README.md

## Bubblescript Matching Language (BML)

[![Build status](https://travis-ci.com/botsquad/bubble-match.svg?branch=master)](https://travis-ci.com/github/botsquad/bubble-match)
[![Hex pm](http://img.shields.io/hexpm/v/bubble_match.svg?style=flat)](https://hex.pm/packages/bubble_match)

BML is a rule language for matching natural language against a rule
base. Think of it as regular expressions for *sentences*. Whereas
regular expressions work on individual characters, BML rules primarily
work on a tokenized representation of the string.

BML ships with a builtin string tokenizer, but for production usage
you should look into using a language-specific tokenizer, e.g. to use
the output of [Spacy's Doc.to_json][spacy] function.

[spacy]: https://spacy.io/api/doc#to_json

> This project is still in development, and as such, the BML syntax is still subject to change.

The full documentation on the BML syntax and the API reference is
available [on hexdocs.pm](https://hexdocs.pm/bubble_match/).  To try
out BML, [check out the demo
environment](https://bml.botsquad.com/), powered by Phoenix
Liveview.


## Examples

Matching basic sequences of words:

| Match string  | Example           | Matches? |
|---------------|-------------------|----------|
| `hello world` | Hello, world!     | **yes**  |
| `hello world` | Well hello world  | **yes**  |
| `hello world` | hello there world | no       |
| `hello world` | world hello       | no       |


Matching regular expressions:

| Match string | Example | Matches? |
|--------------|---------|----------|
| `/[a-z]+/`   | abcd    | **yes**  |


Match entities, with the help of Spacy and Duckling preprocessing and
tokenizing the input:

| Match string | Matches                         | Does not match  |
|--------------|---------------------------------|-----------------|
| `[person]`   | George Baker                    | Hello world     |
| `[time]`     | I walked to the store yesterday | My name is John |


## Rules overview

The match syntax is composed of adjacent and optionally nested,
rules. Each individual has the following syntax:

- Basic words; only alphanumeric characters and the quote characters
  - matching is done on both the lowercased, normalized version of the
    word, and on the lemmatization of the word.

  - use a dash (`-`) to match on compound nouns: `was-machine` matches
    all of `wasmachine`, `was-machine` and `was machine`.

- `"Literal word sequence"`
  - Matches a literal piece of text, possibly spread out over multiple tokens.

- `_` without any range specifier, matches 0-5 of any available token, greedy.

- Stand-alone range specifier
  - `[1]` match exactly one token; any token
  - `[2+]` match 2 or more tokens (greedy)
  - `[1-3]` match 1 to 3 tokens (greedy)
  - `[2+?]` match 2 or more tokens (non-greedy)
  - `[1-3?]` match 1 to 3 tokens (non-greedy)

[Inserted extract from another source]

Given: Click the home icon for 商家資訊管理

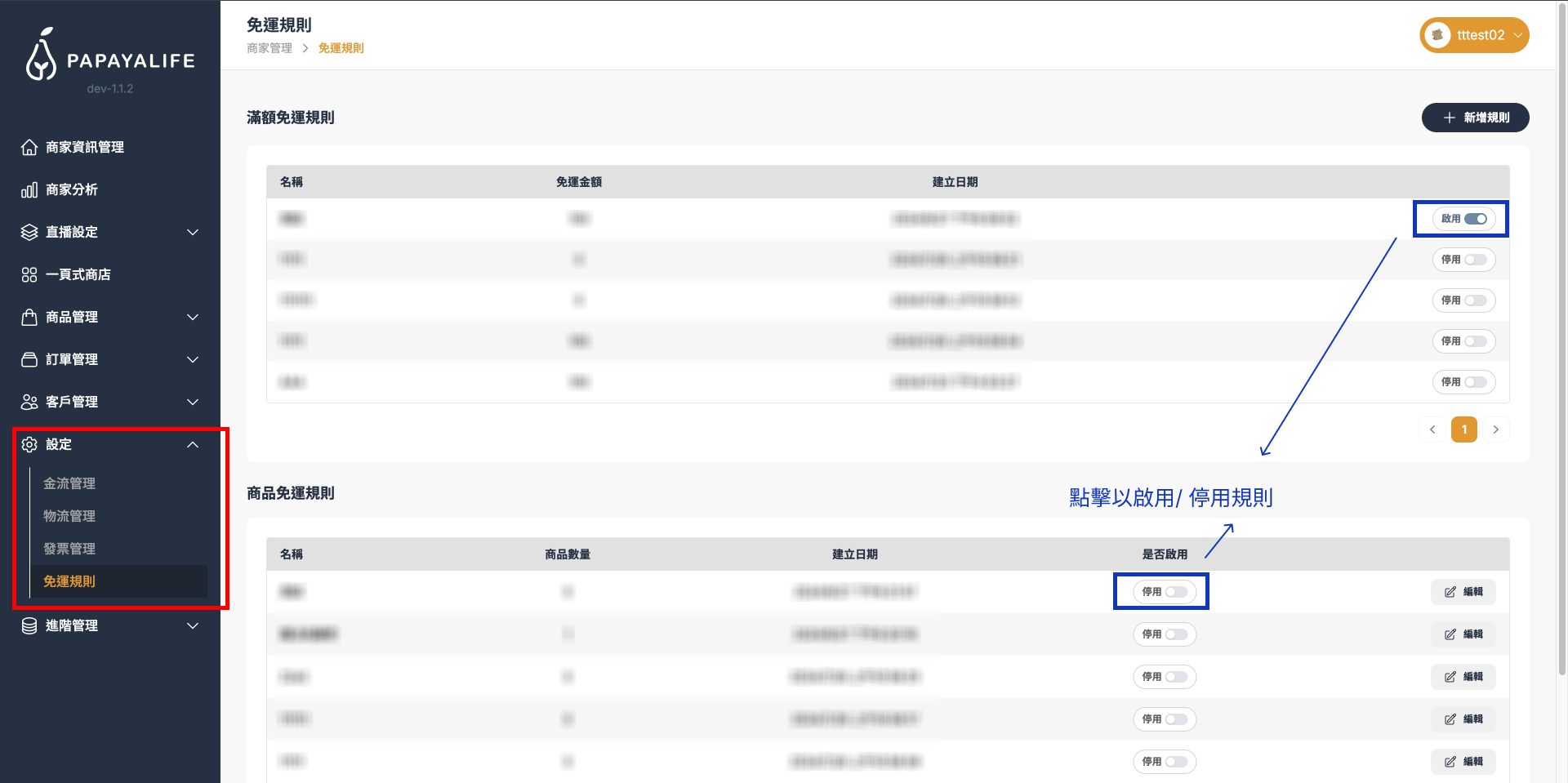Looking at the screenshot, I should (x=29, y=147).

- Entity tokens: `[email]` matches a token of type `:entity` with
  value.kind == `email`. Entities are extracted by external means,
  e.g. by an NLP NER engine like Duckling.

  Entities are automatically captured under a variable with the same
  name as the entity's kind.

- Regex tokens: `[/regex/]` matches the given regex against the raw text in the token

- OR / grouping construct

  - `pizza | fries | chicken` - OR-clause on the root level without
    parens, matches either token

  - `a ( a | b | c )` - use parentheses to separate OR-clauses;
    matches one token consisting of first `a`, and then `a`, `b` or
    `c`.

  - `( a )[3+]` matches 3 or more token consisting of `a`
  - `( hi | hello )[=greeting]` matches 1 token and stores it in `greeting`

- Permutation construct
 - `< a b c >` matches any permutation of the sequence `a b c`; `a c b`, or `b a c`, or `c a b`, etc

- Start / end sentence markers
- `[Start]` Matches the start of a sentence
- `[End]` Matches the end of a sentence

- Word collections ("concepts")
  - `@food` matches any token in the `food` collection.
  - `@food.subcat` matches any token in the given subcategory.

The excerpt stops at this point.